Selain mendorong kewirausahaan, Wakil Bupati juga menekankan pentingnya sinergi lintas perangkat daerah dalam mengatasi berbagai persoalan strategis, seperti pengangguran, kemiskinan, peningkatan kualitas kesehatan, serta dukungan terhadap program nasional.
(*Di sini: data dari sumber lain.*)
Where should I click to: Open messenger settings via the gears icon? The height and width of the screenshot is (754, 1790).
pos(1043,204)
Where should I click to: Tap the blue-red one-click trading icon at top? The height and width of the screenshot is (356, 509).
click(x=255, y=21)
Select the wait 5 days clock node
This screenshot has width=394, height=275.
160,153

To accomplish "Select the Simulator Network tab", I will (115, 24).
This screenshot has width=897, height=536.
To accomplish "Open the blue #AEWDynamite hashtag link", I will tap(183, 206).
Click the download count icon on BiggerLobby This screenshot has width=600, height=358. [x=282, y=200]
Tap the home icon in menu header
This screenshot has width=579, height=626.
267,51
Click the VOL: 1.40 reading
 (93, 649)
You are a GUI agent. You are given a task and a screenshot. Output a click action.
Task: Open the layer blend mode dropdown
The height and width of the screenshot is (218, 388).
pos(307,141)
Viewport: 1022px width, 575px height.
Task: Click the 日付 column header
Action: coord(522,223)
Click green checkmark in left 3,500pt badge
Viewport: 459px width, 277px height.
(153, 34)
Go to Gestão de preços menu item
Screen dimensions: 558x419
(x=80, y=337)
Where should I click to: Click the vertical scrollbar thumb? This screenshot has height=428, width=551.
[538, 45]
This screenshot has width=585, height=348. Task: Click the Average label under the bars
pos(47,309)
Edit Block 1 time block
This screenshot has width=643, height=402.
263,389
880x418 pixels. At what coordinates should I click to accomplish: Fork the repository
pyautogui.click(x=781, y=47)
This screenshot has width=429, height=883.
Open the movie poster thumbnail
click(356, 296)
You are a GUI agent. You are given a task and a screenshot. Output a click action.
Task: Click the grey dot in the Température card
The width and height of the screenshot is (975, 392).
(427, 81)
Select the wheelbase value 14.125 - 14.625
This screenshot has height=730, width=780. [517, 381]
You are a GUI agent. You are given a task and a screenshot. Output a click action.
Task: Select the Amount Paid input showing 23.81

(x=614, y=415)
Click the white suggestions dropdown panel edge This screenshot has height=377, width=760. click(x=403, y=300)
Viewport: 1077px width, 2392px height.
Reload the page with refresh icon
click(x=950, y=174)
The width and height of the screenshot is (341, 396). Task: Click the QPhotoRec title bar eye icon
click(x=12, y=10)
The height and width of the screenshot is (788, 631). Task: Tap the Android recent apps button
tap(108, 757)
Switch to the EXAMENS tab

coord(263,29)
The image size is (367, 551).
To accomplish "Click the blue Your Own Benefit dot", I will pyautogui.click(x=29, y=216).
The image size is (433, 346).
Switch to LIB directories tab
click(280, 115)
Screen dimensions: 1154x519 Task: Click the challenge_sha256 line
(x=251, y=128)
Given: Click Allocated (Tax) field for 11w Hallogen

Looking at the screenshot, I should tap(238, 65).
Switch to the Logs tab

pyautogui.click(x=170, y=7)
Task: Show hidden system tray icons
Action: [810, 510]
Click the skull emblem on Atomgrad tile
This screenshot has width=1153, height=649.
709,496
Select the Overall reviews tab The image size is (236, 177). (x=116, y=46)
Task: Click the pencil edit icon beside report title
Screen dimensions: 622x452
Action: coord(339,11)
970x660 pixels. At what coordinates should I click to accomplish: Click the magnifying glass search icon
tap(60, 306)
Salah satunya adalah program Sekolah Rakyat yang telah dilaksanakan di Bojonegoro dengan menjangkau 200 anak dari keluarga desil 1–4 secara gratis.

Sementara itu, Kepala Dinas Kepemudaan dan Olahraga Kabupaten Bojonegoro, Arief Nanang Sugianto, menjelaskan bahwa Forum Kewirausahaan Pemuda merupakan hasil reformasi dari wadah sebelumnya, Young Entrepreneurship Bojonegoro. Organisasi tersebut kini dilebur menjadi FKP agar lebih terintegrasi, terstruktur, dan berkelanjutan.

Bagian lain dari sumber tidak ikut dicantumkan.